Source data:
────────────────────
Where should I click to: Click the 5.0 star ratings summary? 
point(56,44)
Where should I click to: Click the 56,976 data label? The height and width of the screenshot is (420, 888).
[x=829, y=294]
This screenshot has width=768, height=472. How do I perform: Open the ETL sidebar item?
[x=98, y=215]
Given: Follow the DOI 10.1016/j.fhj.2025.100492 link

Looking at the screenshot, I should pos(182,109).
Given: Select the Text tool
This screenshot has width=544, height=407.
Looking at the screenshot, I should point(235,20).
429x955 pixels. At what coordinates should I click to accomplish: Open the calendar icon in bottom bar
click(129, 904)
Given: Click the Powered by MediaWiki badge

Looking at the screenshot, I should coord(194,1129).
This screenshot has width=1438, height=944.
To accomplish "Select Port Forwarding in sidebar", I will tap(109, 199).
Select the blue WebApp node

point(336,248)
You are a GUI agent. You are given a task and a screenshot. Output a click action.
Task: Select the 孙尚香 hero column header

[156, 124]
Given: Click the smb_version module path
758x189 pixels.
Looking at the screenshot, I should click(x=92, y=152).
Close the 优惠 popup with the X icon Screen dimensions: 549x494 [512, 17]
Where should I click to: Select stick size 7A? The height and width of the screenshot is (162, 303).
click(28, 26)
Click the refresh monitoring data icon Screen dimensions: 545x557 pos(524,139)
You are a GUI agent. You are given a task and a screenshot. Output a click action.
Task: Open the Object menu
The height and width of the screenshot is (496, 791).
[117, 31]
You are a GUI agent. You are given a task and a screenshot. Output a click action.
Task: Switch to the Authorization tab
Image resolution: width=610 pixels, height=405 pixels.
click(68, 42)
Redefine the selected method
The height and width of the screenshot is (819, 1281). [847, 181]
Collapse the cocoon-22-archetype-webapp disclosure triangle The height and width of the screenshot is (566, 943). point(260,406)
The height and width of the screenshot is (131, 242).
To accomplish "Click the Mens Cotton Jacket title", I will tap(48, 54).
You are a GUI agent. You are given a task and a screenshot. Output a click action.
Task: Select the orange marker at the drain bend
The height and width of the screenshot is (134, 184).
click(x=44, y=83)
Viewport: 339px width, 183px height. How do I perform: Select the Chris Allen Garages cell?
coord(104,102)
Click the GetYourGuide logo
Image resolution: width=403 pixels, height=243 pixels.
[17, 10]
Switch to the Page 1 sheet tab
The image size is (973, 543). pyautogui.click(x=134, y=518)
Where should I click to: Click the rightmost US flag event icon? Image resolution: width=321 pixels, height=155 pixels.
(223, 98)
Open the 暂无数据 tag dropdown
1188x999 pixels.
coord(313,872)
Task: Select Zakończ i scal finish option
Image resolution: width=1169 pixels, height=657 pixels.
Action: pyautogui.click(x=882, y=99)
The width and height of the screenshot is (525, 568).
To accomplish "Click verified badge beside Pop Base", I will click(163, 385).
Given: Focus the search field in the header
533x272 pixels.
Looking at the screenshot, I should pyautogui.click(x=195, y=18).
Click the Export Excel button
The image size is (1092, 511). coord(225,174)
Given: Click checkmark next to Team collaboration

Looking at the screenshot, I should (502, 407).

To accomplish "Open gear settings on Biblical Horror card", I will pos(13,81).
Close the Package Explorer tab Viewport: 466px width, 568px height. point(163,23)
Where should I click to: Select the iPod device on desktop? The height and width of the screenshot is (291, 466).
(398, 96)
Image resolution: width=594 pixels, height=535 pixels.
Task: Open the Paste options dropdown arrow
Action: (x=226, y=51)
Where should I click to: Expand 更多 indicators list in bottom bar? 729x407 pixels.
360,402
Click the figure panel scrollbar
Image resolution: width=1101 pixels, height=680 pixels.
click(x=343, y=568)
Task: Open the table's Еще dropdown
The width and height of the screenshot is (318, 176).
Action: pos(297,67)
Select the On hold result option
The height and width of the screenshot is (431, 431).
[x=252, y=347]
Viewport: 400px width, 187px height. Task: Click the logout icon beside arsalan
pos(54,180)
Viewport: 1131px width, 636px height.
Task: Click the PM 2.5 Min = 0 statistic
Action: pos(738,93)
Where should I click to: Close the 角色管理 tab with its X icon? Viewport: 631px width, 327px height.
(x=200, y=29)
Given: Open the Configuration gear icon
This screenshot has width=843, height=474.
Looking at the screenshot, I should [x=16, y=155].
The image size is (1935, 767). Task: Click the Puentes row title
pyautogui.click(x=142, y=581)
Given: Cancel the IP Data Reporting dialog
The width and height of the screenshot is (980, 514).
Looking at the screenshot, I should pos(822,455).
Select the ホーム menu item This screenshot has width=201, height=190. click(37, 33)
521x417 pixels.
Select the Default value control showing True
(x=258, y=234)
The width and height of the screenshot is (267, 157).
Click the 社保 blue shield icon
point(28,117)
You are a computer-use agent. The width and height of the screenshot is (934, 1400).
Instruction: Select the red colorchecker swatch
────────────────────
- _What is being asked_
All of the entries must be written out exactly as they stand.

- _Task response_
Where should I click to: Click the 5.0 star ratings summary? 
point(56,44)
Where should I click to: Click the 56,976 data label? The height and width of the screenshot is (420, 888).
[x=829, y=294]
This screenshot has width=768, height=472. How do I perform: Open the ETL sidebar item?
[x=98, y=215]
Given: Follow the DOI 10.1016/j.fhj.2025.100492 link

Looking at the screenshot, I should pos(182,109).
Given: Select the Text tool
This screenshot has width=544, height=407.
Looking at the screenshot, I should point(235,20).
429x955 pixels. At what coordinates should I click to accomplish: Open the calendar icon in bottom bar
click(129, 904)
Given: Click the Powered by MediaWiki badge

Looking at the screenshot, I should coord(194,1129).
This screenshot has width=1438, height=944.
To accomplish "Select Port Forwarding in sidebar", I will tap(109, 199).
Select the blue WebApp node

point(336,248)
You are a GUI agent. You are given a task and a screenshot. Output a click action.
Task: Select the 孙尚香 hero column header

[156, 124]
Given: Click the smb_version module path
758x189 pixels.
Looking at the screenshot, I should click(x=92, y=152).
Close the 优惠 popup with the X icon Screen dimensions: 549x494 [512, 17]
Where should I click to: Select stick size 7A? The height and width of the screenshot is (162, 303).
click(28, 26)
Click the refresh monitoring data icon Screen dimensions: 545x557 pos(524,139)
You are a GUI agent. You are given a task and a screenshot. Output a click action.
Task: Open the Object menu
The height and width of the screenshot is (496, 791).
[117, 31]
You are a GUI agent. You are given a task and a screenshot. Output a click action.
Task: Switch to the Authorization tab
Image resolution: width=610 pixels, height=405 pixels.
click(68, 42)
Redefine the selected method
The height and width of the screenshot is (819, 1281). [847, 181]
Collapse the cocoon-22-archetype-webapp disclosure triangle The height and width of the screenshot is (566, 943). point(260,406)
The height and width of the screenshot is (131, 242).
To accomplish "Click the Mens Cotton Jacket title", I will tap(48, 54).
You are a GUI agent. You are given a task and a screenshot. Output a click action.
Task: Select the orange marker at the drain bend
The height and width of the screenshot is (134, 184).
click(x=44, y=83)
Viewport: 339px width, 183px height. How do I perform: Select the Chris Allen Garages cell?
coord(104,102)
Click the GetYourGuide logo
Image resolution: width=403 pixels, height=243 pixels.
[17, 10]
Switch to the Page 1 sheet tab
The image size is (973, 543). pyautogui.click(x=134, y=518)
Where should I click to: Click the rightmost US flag event icon? Image resolution: width=321 pixels, height=155 pixels.
(223, 98)
Open the 暂无数据 tag dropdown
1188x999 pixels.
coord(313,872)
Task: Select Zakończ i scal finish option
Image resolution: width=1169 pixels, height=657 pixels.
Action: pyautogui.click(x=882, y=99)
The width and height of the screenshot is (525, 568).
To accomplish "Click verified badge beside Pop Base", I will click(163, 385).
Given: Focus the search field in the header
533x272 pixels.
Looking at the screenshot, I should pyautogui.click(x=195, y=18).
Click the Export Excel button
The image size is (1092, 511). coord(225,174)
Given: Click checkmark next to Team collaboration

Looking at the screenshot, I should (502, 407).

To accomplish "Open gear settings on Biblical Horror card", I will pos(13,81).
Close the Package Explorer tab Viewport: 466px width, 568px height. point(163,23)
Where should I click to: Select the iPod device on desktop? The height and width of the screenshot is (291, 466).
(398, 96)
Image resolution: width=594 pixels, height=535 pixels.
Task: Open the Paste options dropdown arrow
Action: (x=226, y=51)
Where should I click to: Expand 更多 indicators list in bottom bar? 729x407 pixels.
360,402
Click the figure panel scrollbar
Image resolution: width=1101 pixels, height=680 pixels.
click(x=343, y=568)
Task: Open the table's Еще dropdown
The width and height of the screenshot is (318, 176).
Action: pos(297,67)
Select the On hold result option
The height and width of the screenshot is (431, 431).
[x=252, y=347]
Viewport: 400px width, 187px height. Task: Click the logout icon beside arsalan
pos(54,180)
Viewport: 1131px width, 636px height.
Task: Click the PM 2.5 Min = 0 statistic
Action: pos(738,93)
Where should I click to: Close the 角色管理 tab with its X icon? Viewport: 631px width, 327px height.
(x=200, y=29)
Given: Open the Configuration gear icon
This screenshot has width=843, height=474.
Looking at the screenshot, I should [x=16, y=155].
The image size is (1935, 767). Task: Click the Puentes row title
pyautogui.click(x=142, y=581)
Given: Cancel the IP Data Reporting dialog
The width and height of the screenshot is (980, 514).
Looking at the screenshot, I should pos(822,455).
Select the ホーム menu item This screenshot has width=201, height=190. click(37, 33)
521x417 pixels.
Select the Default value control showing True
(x=258, y=234)
The width and height of the screenshot is (267, 157).
Click the 社保 blue shield icon
point(28,117)
You are a computer-use agent. The width and height of the screenshot is (934, 1400).
Instruction: Select the red colorchecker swatch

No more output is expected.